Saved entries:
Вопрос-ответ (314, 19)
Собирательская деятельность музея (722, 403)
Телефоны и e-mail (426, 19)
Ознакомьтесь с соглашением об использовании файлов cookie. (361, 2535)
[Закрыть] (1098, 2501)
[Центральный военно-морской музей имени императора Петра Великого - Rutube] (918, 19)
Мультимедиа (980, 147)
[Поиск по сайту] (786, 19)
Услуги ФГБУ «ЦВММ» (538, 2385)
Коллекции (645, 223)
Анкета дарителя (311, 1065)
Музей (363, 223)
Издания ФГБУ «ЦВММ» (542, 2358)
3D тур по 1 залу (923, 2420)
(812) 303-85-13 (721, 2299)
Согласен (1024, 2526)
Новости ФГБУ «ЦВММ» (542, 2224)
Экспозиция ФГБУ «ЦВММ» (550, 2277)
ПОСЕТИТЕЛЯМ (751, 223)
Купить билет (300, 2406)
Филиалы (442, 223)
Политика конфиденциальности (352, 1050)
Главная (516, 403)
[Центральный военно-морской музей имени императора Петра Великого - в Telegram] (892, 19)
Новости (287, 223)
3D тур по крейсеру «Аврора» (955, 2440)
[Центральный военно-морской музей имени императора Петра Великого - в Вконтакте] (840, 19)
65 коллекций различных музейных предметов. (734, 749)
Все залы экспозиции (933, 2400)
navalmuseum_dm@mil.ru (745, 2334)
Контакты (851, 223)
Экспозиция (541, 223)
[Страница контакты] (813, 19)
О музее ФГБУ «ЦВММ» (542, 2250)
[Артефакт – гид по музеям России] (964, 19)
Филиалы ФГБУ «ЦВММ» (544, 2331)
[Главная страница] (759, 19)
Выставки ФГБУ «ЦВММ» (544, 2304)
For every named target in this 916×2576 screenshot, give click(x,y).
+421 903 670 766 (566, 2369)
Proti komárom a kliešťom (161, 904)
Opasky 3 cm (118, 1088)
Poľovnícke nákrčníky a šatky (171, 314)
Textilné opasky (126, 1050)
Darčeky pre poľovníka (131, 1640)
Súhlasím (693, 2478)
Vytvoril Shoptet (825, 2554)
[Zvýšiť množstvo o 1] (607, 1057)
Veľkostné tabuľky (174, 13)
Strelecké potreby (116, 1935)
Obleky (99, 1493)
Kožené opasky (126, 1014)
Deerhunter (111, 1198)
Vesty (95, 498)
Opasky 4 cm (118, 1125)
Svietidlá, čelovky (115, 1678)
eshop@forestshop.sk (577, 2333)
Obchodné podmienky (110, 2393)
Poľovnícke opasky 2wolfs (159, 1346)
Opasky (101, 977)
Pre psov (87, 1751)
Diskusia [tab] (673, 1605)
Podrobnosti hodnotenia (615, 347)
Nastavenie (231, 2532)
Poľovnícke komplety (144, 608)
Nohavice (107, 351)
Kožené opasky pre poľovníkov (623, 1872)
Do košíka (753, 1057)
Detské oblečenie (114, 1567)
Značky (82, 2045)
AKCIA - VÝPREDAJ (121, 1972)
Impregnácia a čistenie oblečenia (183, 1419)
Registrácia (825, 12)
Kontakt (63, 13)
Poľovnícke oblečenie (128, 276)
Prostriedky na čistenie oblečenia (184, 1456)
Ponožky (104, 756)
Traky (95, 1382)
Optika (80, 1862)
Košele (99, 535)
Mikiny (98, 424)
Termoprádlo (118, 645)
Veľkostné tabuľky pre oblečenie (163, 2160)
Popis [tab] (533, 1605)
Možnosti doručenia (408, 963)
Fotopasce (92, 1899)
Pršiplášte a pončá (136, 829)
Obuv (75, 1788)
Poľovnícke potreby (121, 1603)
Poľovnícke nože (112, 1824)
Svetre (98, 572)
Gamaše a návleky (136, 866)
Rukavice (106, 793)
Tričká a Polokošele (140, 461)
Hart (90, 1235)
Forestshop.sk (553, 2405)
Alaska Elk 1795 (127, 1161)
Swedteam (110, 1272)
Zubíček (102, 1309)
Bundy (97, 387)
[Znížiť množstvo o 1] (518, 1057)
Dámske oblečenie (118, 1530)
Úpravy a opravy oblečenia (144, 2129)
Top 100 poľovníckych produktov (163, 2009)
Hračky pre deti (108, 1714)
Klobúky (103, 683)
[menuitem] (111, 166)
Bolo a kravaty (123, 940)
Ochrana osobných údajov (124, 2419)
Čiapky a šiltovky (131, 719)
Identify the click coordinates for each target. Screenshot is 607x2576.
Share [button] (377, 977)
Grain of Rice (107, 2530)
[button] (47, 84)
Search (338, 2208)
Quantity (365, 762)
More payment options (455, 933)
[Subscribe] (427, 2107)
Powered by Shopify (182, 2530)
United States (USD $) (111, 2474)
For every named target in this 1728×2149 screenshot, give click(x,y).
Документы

- Task item: Extract all of the data shown above and repeat it verbatim.

- Solution to this exercise:
Вопрос-ответ (314, 19)
Собирательская деятельность музея (722, 403)
Телефоны и e-mail (426, 19)
Ознакомьтесь с соглашением об использовании файлов cookie. (361, 2535)
[Закрыть] (1098, 2501)
[Центральный военно-морской музей имени императора Петра Великого - Rutube] (918, 19)
Мультимедиа (980, 147)
[Поиск по сайту] (786, 19)
Услуги ФГБУ «ЦВММ» (538, 2385)
Коллекции (645, 223)
Анкета дарителя (311, 1065)
Музей (363, 223)
Издания ФГБУ «ЦВММ» (542, 2358)
3D тур по 1 залу (923, 2420)
(812) 303-85-13 (721, 2299)
Согласен (1024, 2526)
Новости ФГБУ «ЦВММ» (542, 2224)
Экспозиция ФГБУ «ЦВММ» (550, 2277)
ПОСЕТИТЕЛЯМ (751, 223)
Купить билет (300, 2406)
Филиалы (442, 223)
Политика конфиденциальности (352, 1050)
Главная (516, 403)
[Центральный военно-морской музей имени императора Петра Великого - в Telegram] (892, 19)
Новости (287, 223)
3D тур по крейсеру «Аврора» (955, 2440)
[Центральный военно-морской музей имени императора Петра Великого - в Вконтакте] (840, 19)
65 коллекций различных музейных предметов. (734, 749)
Все залы экспозиции (933, 2400)
navalmuseum_dm@mil.ru (745, 2334)
Контакты (851, 223)
Экспозиция (541, 223)
[Страница контакты] (813, 19)
О музее ФГБУ «ЦВММ» (542, 2250)
[Артефакт – гид по музеям России] (964, 19)
Филиалы ФГБУ «ЦВММ» (544, 2331)
[Главная страница] (759, 19)
Выставки ФГБУ «ЦВММ» (544, 2304)
For every named target in this 916×2576 screenshot, give click(x,y).
+421 903 670 766 (566, 2369)
Proti komárom a kliešťom (161, 904)
Opasky 3 cm (118, 1088)
Poľovnícke nákrčníky a šatky (171, 314)
Textilné opasky (126, 1050)
Darčeky pre poľovníka (131, 1640)
Súhlasím (693, 2478)
Vytvoril Shoptet (825, 2554)
[Zvýšiť množstvo o 1] (607, 1057)
Veľkostné tabuľky (174, 13)
Strelecké potreby (116, 1935)
Obleky (99, 1493)
Kožené opasky (126, 1014)
Deerhunter (111, 1198)
Vesty (95, 498)
Opasky 4 cm (118, 1125)
Svietidlá, čelovky (115, 1678)
eshop@forestshop.sk (577, 2333)
Obchodné podmienky (110, 2393)
Poľovnícke opasky 2wolfs (159, 1346)
Opasky (101, 977)
Pre psov (87, 1751)
Diskusia [tab] (673, 1605)
Podrobnosti hodnotenia (615, 347)
Nastavenie (231, 2532)
Poľovnícke komplety (144, 608)
Nohavice (107, 351)
Kožené opasky pre poľovníkov (623, 1872)
Do košíka (753, 1057)
Detské oblečenie (114, 1567)
Značky (82, 2045)
AKCIA - VÝPREDAJ (121, 1972)
Impregnácia a čistenie oblečenia (183, 1419)
Registrácia (825, 12)
Kontakt (63, 13)
Poľovnícke oblečenie (128, 276)
Prostriedky na čistenie oblečenia (184, 1456)
Ponožky (104, 756)
Traky (95, 1382)
Optika (80, 1862)
Košele (99, 535)
Mikiny (98, 424)
Termoprádlo (118, 645)
Veľkostné tabuľky pre oblečenie (163, 2160)
Popis [tab] (533, 1605)
Možnosti doručenia (408, 963)
Fotopasce (92, 1899)
Pršiplášte a pončá (136, 829)
Obuv (75, 1788)
Poľovnícke potreby (121, 1603)
Poľovnícke nože (112, 1824)
Svetre (98, 572)
Gamaše a návleky (136, 866)
Rukavice (106, 793)
Tričká a Polokošele (140, 461)
Hart (90, 1235)
Forestshop.sk (553, 2405)
Alaska Elk 1795 (127, 1161)
Swedteam (110, 1272)
Zubíček (102, 1309)
Bundy (97, 387)
[Znížiť množstvo o 1] (518, 1057)
Dámske oblečenie (118, 1530)
Úpravy a opravy oblečenia (144, 2129)
Top 100 poľovníckych produktov (163, 2009)
Hračky pre deti (108, 1714)
Klobúky (103, 683)
[menuitem] (111, 166)
Bolo a kravaty (123, 940)
Ochrana osobných údajov (124, 2419)
Čiapky a šiltovky (131, 719)
Identify the click coordinates for each target. Screenshot is 607x2576.
Share [button] (377, 977)
Grain of Rice (107, 2530)
[button] (47, 84)
Search (338, 2208)
Quantity (365, 762)
More payment options (455, 933)
[Subscribe] (427, 2107)
Powered by Shopify (182, 2530)
United States (USD $) (111, 2474)
For every named target in this 1728×2149 screenshot, give click(x,y).
Документы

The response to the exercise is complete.